Kapolres juga menyampaikan apresiasi kepada Forkopimda, tokoh agama, tokoh masyarakat, serta para pelaku usaha hiburan yang telah menunjukkan komitmen bersama dalam menjaga keamanan dan ketertiban masyarakat serta melindungi generasi muda dari bahaya narkoba.
Menurutnya, perang melawan narkotika tidak dapat dibebankan hanya kepada aparat penegak hukum.
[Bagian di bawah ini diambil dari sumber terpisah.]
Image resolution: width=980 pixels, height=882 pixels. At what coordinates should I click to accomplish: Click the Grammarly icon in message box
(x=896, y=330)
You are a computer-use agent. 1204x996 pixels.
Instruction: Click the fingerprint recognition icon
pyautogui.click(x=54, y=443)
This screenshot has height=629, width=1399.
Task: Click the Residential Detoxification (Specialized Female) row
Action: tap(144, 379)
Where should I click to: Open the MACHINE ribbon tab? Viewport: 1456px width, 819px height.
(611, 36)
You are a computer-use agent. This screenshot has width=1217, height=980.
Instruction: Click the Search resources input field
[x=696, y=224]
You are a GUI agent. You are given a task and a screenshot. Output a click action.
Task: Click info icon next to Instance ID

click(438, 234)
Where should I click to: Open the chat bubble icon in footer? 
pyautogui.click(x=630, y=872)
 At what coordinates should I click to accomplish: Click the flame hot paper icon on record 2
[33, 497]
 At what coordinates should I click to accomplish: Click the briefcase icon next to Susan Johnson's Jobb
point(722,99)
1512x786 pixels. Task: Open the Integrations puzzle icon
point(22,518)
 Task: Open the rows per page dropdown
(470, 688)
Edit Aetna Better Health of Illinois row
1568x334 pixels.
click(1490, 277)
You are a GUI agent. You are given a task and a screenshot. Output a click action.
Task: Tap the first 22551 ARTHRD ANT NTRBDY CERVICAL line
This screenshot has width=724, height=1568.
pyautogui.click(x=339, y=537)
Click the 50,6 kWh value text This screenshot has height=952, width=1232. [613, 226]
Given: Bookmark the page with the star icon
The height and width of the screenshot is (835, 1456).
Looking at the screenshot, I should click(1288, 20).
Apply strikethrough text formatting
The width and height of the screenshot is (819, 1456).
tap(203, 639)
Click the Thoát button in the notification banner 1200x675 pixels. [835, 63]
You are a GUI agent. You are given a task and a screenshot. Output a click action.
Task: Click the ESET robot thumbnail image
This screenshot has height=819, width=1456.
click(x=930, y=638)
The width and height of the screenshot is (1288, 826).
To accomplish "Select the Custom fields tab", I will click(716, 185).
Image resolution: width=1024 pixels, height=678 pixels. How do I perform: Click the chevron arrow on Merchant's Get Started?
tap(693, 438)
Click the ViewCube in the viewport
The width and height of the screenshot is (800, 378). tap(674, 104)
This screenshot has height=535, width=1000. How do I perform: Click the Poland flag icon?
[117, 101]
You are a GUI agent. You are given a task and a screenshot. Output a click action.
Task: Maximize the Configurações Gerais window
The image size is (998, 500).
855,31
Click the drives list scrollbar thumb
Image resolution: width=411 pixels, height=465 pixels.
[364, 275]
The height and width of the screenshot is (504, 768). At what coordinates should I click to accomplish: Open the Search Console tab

Sinergi pemerintah, Kepolisian, tokoh masyarakat, pelaku usaha, dan seluruh warga menjadi bagian penting dalam menciptakan lingkungan yang bebas dari narkoba.
Melalui deklarasi dan penandatanganan pakta integritas tersebut, diharapkan pengawasan di lingkungan tempat hiburan semakin diperkuat dan para pengelola memiliki tanggung jawab bersama untuk mencegah terjadinya penyalahgunaan maupun peredaran narkotika.
Kegiatan berakhir sekitar pukul 15.20 WIB dan berlangsung aman, tertib, serta lancar. Polres Lingga berharap komitmen yang telah dibangun dapat menjadi langkah nyata dalam mewujudkan Kabupaten Lingga yang aman, kondusif, dan Bersinar atau Bersih dari Narkoba.